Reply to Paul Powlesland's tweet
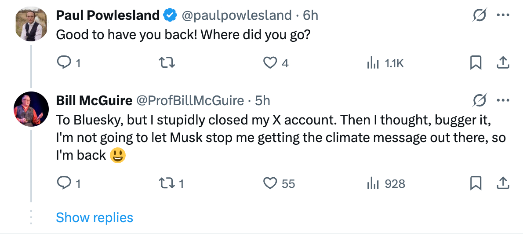This screenshot has height=234, width=523. point(64,63)
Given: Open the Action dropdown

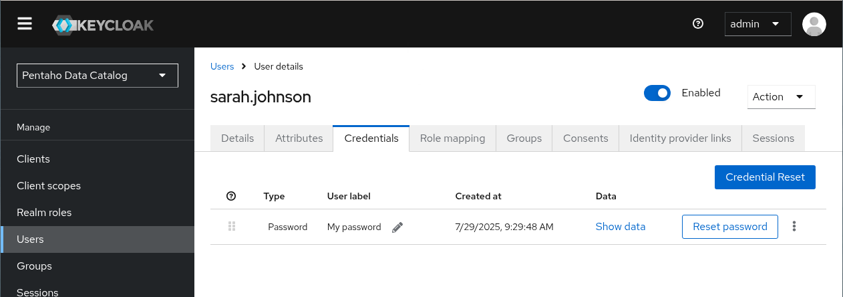Looking at the screenshot, I should [x=781, y=97].
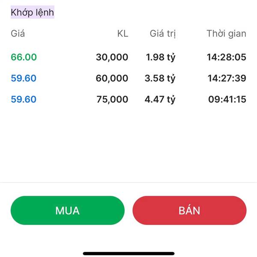257x257 pixels.
Task: Click the KL column header
Action: coord(123,33)
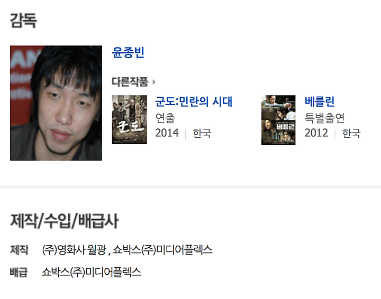This screenshot has width=381, height=299.
Task: Click the 베를린 movie poster thumbnail
Action: pyautogui.click(x=278, y=120)
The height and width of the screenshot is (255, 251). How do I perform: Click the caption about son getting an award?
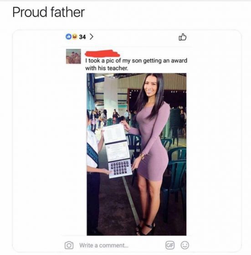[x=136, y=64]
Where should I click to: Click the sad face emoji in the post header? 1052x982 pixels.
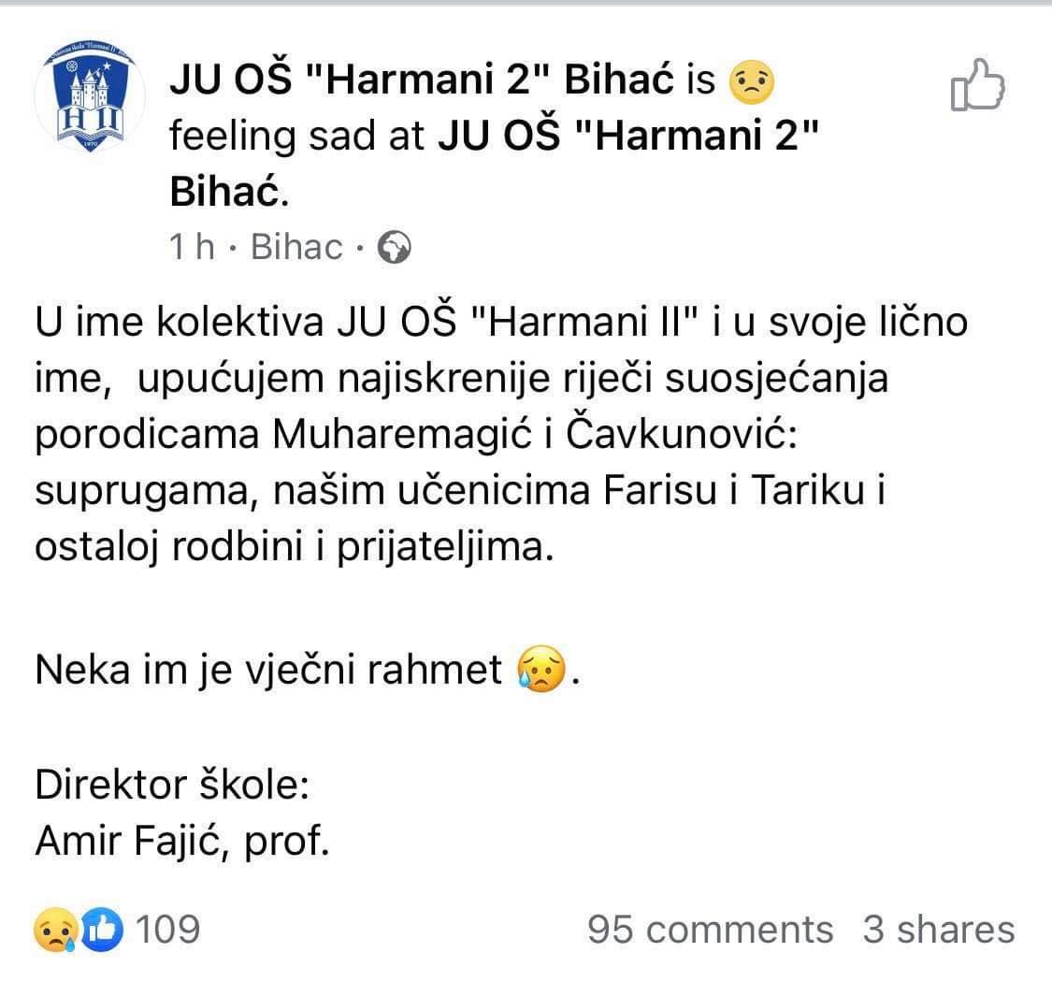point(751,84)
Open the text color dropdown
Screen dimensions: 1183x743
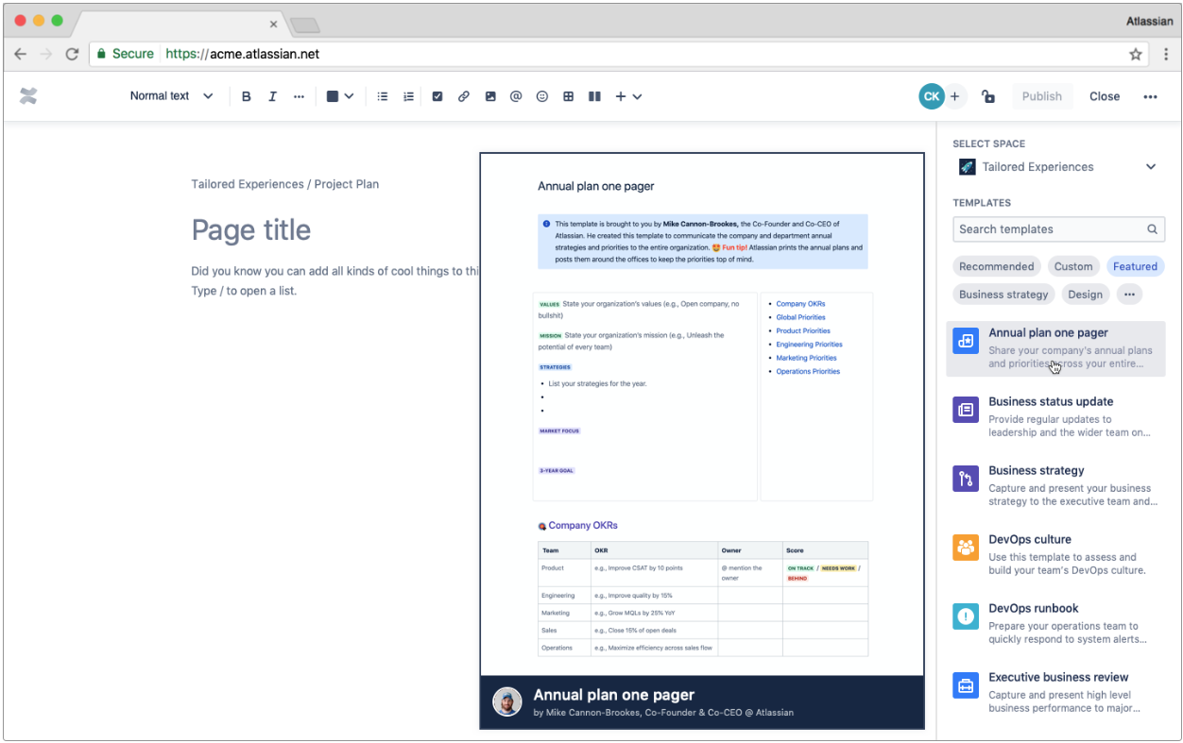[x=339, y=96]
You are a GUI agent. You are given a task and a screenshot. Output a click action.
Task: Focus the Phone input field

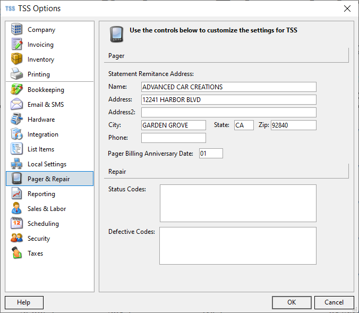[x=174, y=138]
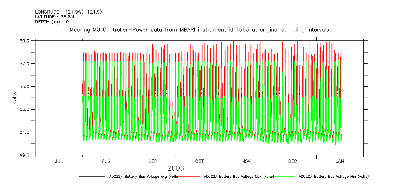Pick the DEC month label on x-axis

pyautogui.click(x=293, y=161)
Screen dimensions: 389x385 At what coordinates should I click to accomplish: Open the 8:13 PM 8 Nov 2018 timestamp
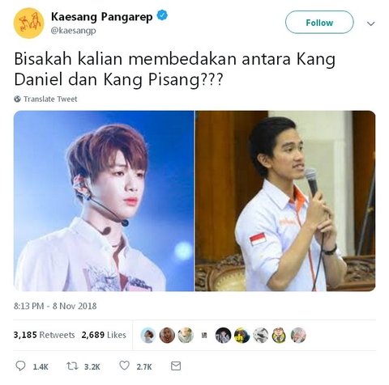pos(55,306)
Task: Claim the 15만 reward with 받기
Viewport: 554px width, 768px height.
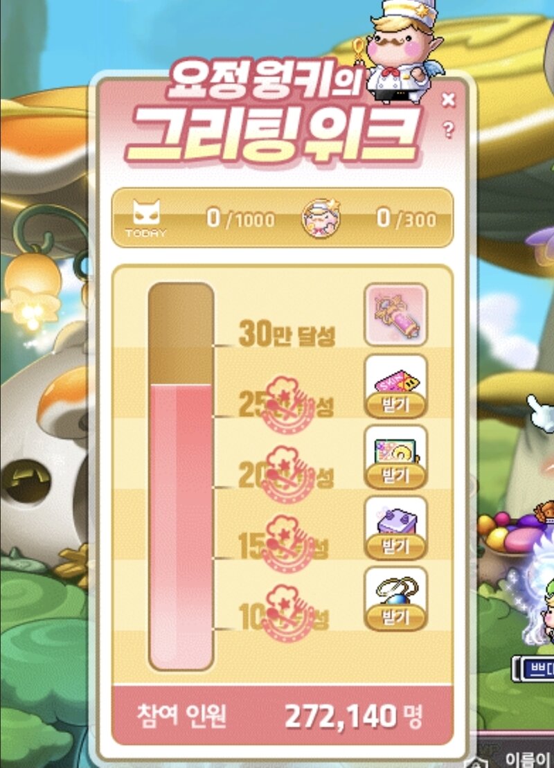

┄┄┄┄┄┄

* [TASK ITEM]: Repeat the records verbatim, excluding pictures.

* [RESPONSE FOR THIS EXERCISE]:
Reply to Paul Powlesland's tweet
This screenshot has height=234, width=523. point(64,63)
Given: Open the Action dropdown

Looking at the screenshot, I should [x=781, y=97].
257x257 pixels.
Task: Click the KL column header
Action: coord(123,33)
This screenshot has width=381, height=299.
Task: Click the 베를린 movie poster thumbnail
Action: pyautogui.click(x=278, y=120)
The height and width of the screenshot is (255, 251). How do I perform: Click the caption about son getting an award?
[x=136, y=64]
Where should I click to: Click the sad face emoji in the post header? 1052x982 pixels.
point(751,84)
Open the text color dropdown
Screen dimensions: 1183x743
[x=339, y=96]
You are a GUI agent. You are given a task and a screenshot. Output a click action.
Task: Focus the Phone input field

[x=174, y=138]
Pick the DEC month label on x-axis

pyautogui.click(x=293, y=161)
Screen dimensions: 389x385 At what coordinates should I click to accomplish: Open the 8:13 PM 8 Nov 2018 timestamp
pos(55,306)
Task: Claim the 15만 reward with 받기
Viewport: 554px width, 768px height.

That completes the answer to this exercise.